How to Organize an Oscar Pool

Guide Note: Why not pull down a few bucks while deriding Hollywood's fashion victims on Oscar night? Organizing an Oscar pool for your friends or co-workers is as easy as printing out a pre-made form online and collecting the dough.
How to Organize an Oscar Pool will walk you through organizing a pool, creating a ballot and handicapping the winners.
Oscar Telecast: February 24, 2008 at 8PM ET
Table of Contents:
- Also try: Oscar Party Tips
Introduction
- Once a year, Hollywood's finest gather in the Kodak Theater to congratulate themselves on a job well done. They make long-winded speeches thanking their agents and politely smile through tedious monologues and solemn montages.
- We, on the other hand, get to hurl bon mots at the screen from the comfort of our living rooms and, if we're lucky, put away some cash thanks to the perennially popular Oscar pool.
- Setting up a pool is easy to do thanks to the official Oscar website, which provides downloadable ballots.

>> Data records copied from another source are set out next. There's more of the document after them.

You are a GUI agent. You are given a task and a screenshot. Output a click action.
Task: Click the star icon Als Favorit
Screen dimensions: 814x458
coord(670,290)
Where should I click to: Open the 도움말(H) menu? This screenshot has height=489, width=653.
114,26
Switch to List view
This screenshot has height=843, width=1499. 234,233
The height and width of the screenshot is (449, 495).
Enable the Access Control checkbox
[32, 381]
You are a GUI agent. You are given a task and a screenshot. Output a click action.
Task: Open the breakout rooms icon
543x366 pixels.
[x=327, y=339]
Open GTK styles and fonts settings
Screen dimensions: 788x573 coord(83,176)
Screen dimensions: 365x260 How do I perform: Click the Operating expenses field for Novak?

All you have to do is collect the cash and tally the votes.
Step 1: Invite People to Participate
- Whether you're throwing a full-blown Oscar party or organizing a pool for your co-workers, you'll want to let people contemplate their picks well in advance of the Oscar broadcast date (February 24, 2008 at 8PM ET).
Office Oscar Pool
- If you're organizing an office Oscar pool, be sure that recreational gambling is copacetic with the higher-ups.

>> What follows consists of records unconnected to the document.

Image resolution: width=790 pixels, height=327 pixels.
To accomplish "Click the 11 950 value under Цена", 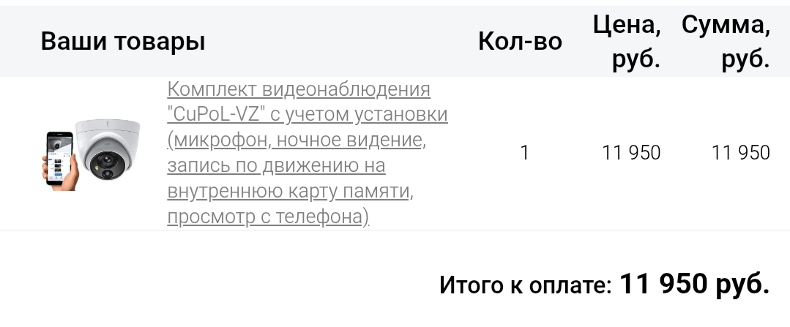I will coord(631,153).
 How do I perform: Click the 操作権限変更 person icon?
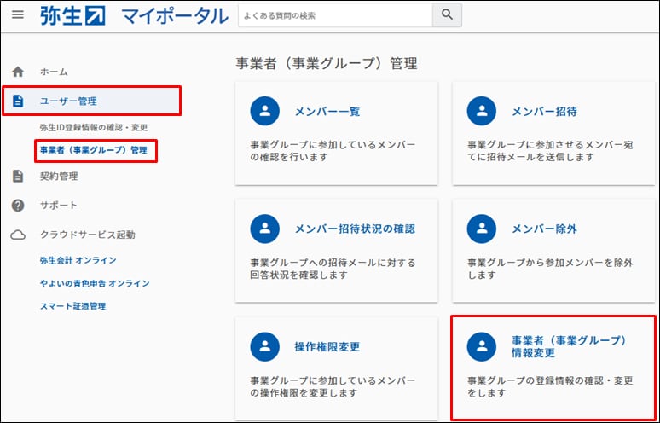[x=265, y=346]
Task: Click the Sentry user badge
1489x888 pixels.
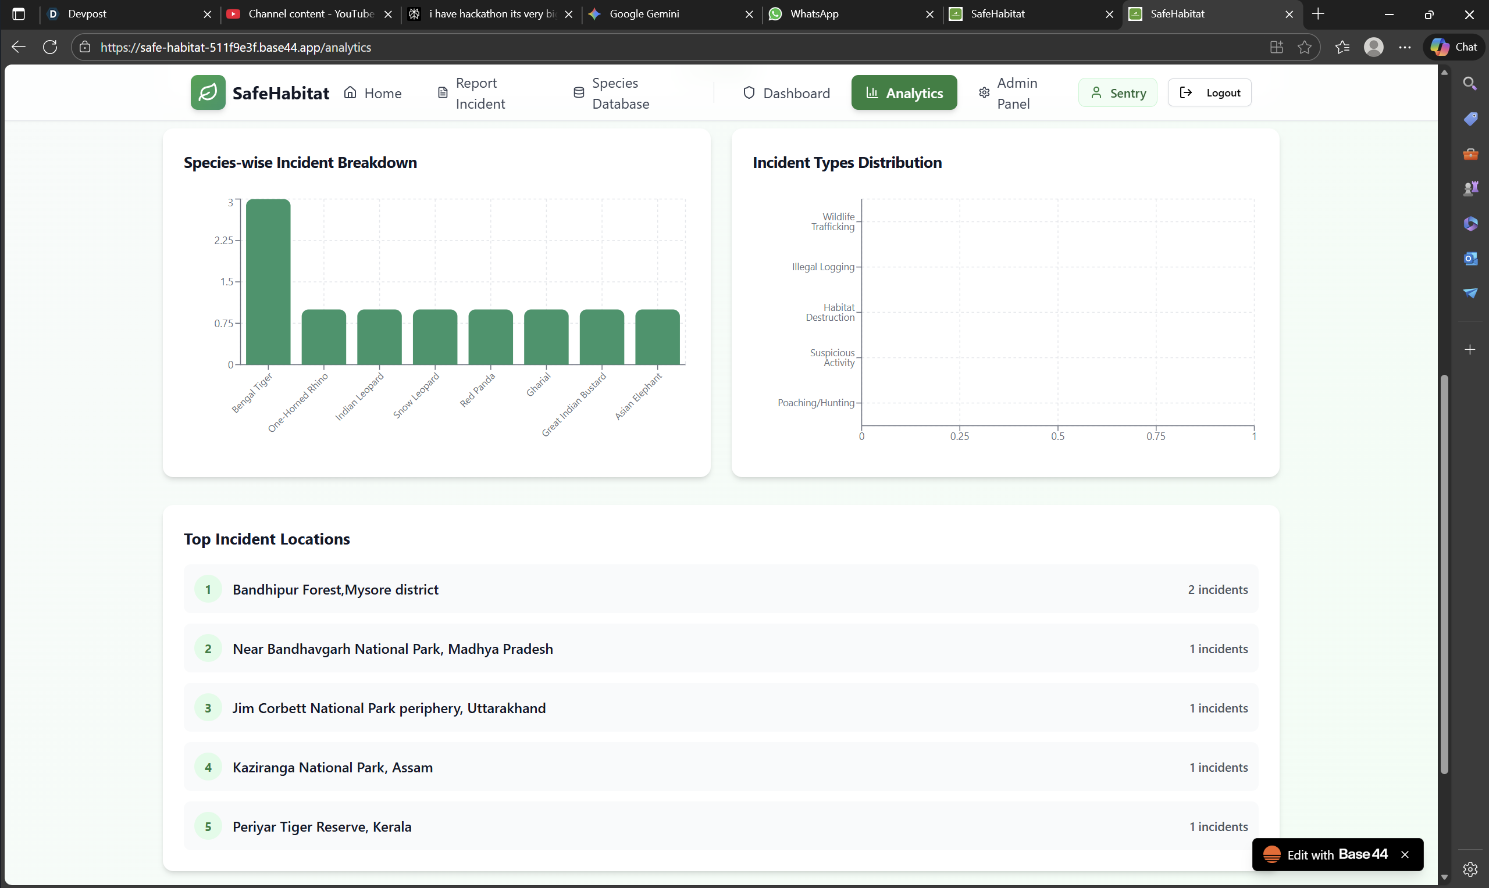Action: pyautogui.click(x=1117, y=93)
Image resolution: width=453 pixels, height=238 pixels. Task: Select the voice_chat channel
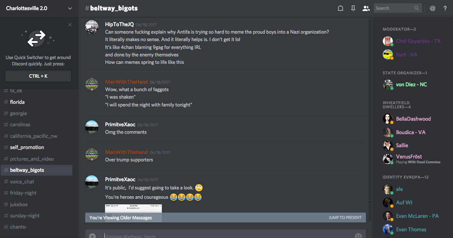[x=22, y=182]
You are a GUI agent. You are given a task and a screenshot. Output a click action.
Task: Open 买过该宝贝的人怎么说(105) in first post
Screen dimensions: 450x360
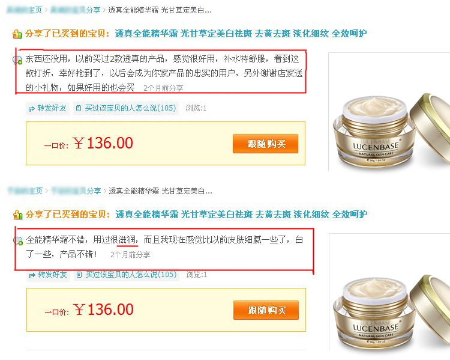click(130, 108)
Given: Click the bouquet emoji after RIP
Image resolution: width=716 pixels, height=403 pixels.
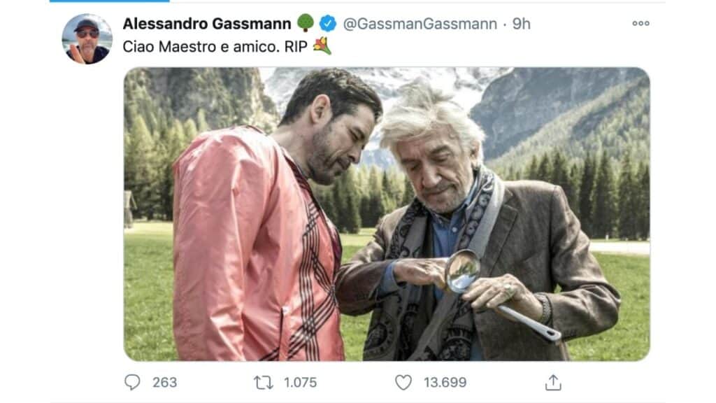Looking at the screenshot, I should point(322,46).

- Set dates for the distribution and collection of the ballots, and settle on a nominal participation fee.
- Once you have the official go-ahead and all the details nailed down, invite your co-workers to participate in the pool via email, signage in a common area or whatever means of communication is appropriate in your office.

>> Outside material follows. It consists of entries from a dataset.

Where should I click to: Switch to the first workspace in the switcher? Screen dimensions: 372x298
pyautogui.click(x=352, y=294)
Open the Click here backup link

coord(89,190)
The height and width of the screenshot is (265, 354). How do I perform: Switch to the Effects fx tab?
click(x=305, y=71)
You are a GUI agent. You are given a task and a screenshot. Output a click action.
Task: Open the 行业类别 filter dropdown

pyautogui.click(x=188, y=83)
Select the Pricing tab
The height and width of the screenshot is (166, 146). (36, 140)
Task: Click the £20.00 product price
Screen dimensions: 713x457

- Don't leave anyone out. You don't want any hurt feelings, and besides, the more people who participate, the larger the pool is!
Oscar Party
- If you're throwing an Oscar party, be sure to give your invitees plenty of time to plan for the occasion. Alert people at least two weeks prior to the event.
- If guests will be filling out their ballots at the party, be sure that the party starts a couple of hours before the Oscar broadcast.
- Keep the fee to participate low so everyone can be included.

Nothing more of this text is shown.